父女俩也没有多余的话,孟西夷打了个哈欠,用头发挡住脖子,很快从孟华东身边走过。
因为盛钰留下的痕迹,孟西夷不得不散着头发,好在她基本上都窝在网吧的小柜台里,没什么人接触。
接连下了好几天雨,孟西夷一来嫌弃回去太麻烦,二来也不想让人意到她颈上未消的印迹,没有回家太勤。不过她每次回去,盛钰都在家。

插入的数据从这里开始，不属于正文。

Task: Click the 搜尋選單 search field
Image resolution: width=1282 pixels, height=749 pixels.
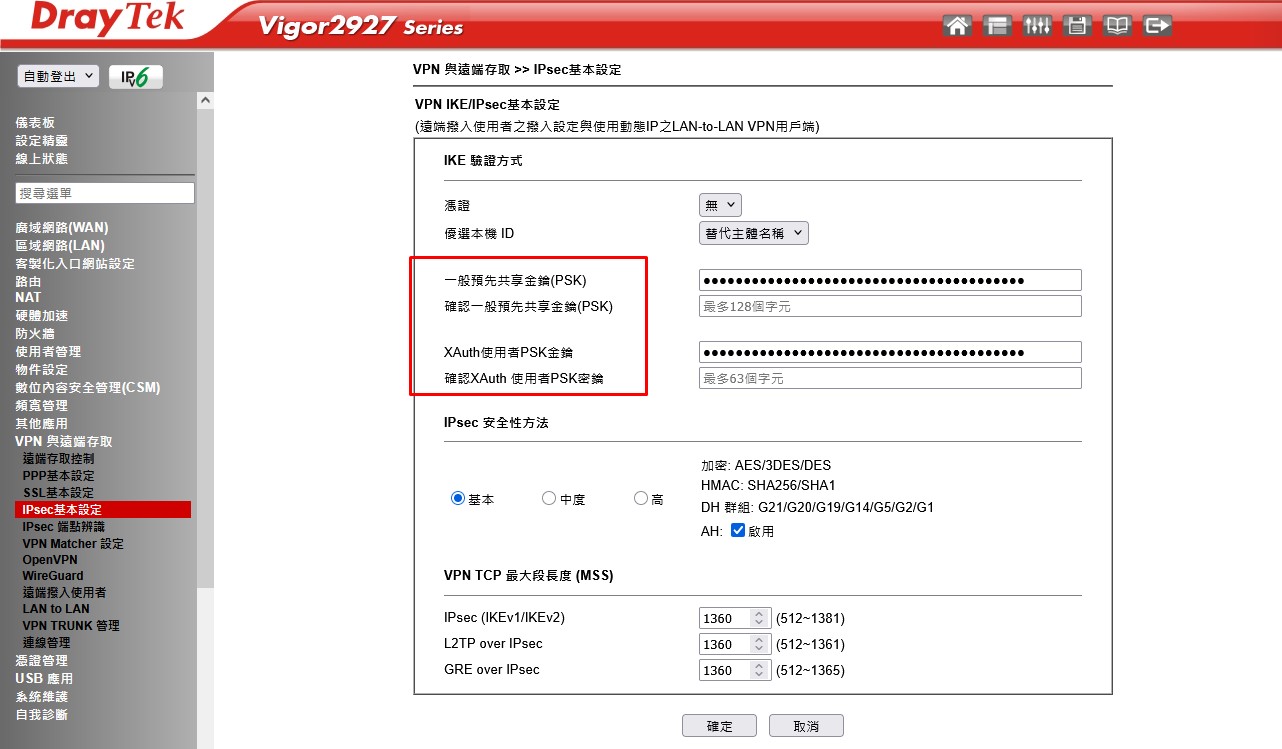Action: pyautogui.click(x=105, y=193)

孟天出院回家住之后,孟西夷见盛钰的次数,又恢复往常。
孟西夷听季明乐说,因为最近总是下雨,所以盛钰都不怎么去学校。
不过两天,是孟西夷的生日。
按孟西夷的性格,她是希望盛钰能一起,但这天莫名的,盛钰一大早就出门了。
孟西夷还在微信上问了他,没等到回复。
她是约好要和季明乐一块,每年都是如此。
季明乐带她去了镇上,买了一台相机。说是相机,其实是比较老式的卡片机。
不贵,一千多点,也是季明乐攒了很久的。
孟西夷对此很意外,季明乐说:“专业的我暂时买不起,这个是我能送你的最好的了,别感动哭了啊,今天应该开心。”
孟西夷道:“差点就哭出来了。”
“你也有点出息,等我以后送了更好的你再哭。”
每年都是他们两个人在一块过生日,季明乐会在这一天带孟西夷在镇上玩。今年有了相机,和手机的仪式感不同,孟西夷拉着季明乐拍了很多照片。
今天由于下雨,回程的车少,所以他们没有逗留太久,晚饭是回下沙里吃的。
到这个时候,孟西夷依然没有联系到盛钰。
孟西夷自我安慰,盛钰可能是有事。
她也没有提前告诉过盛钰,今天是她的生日。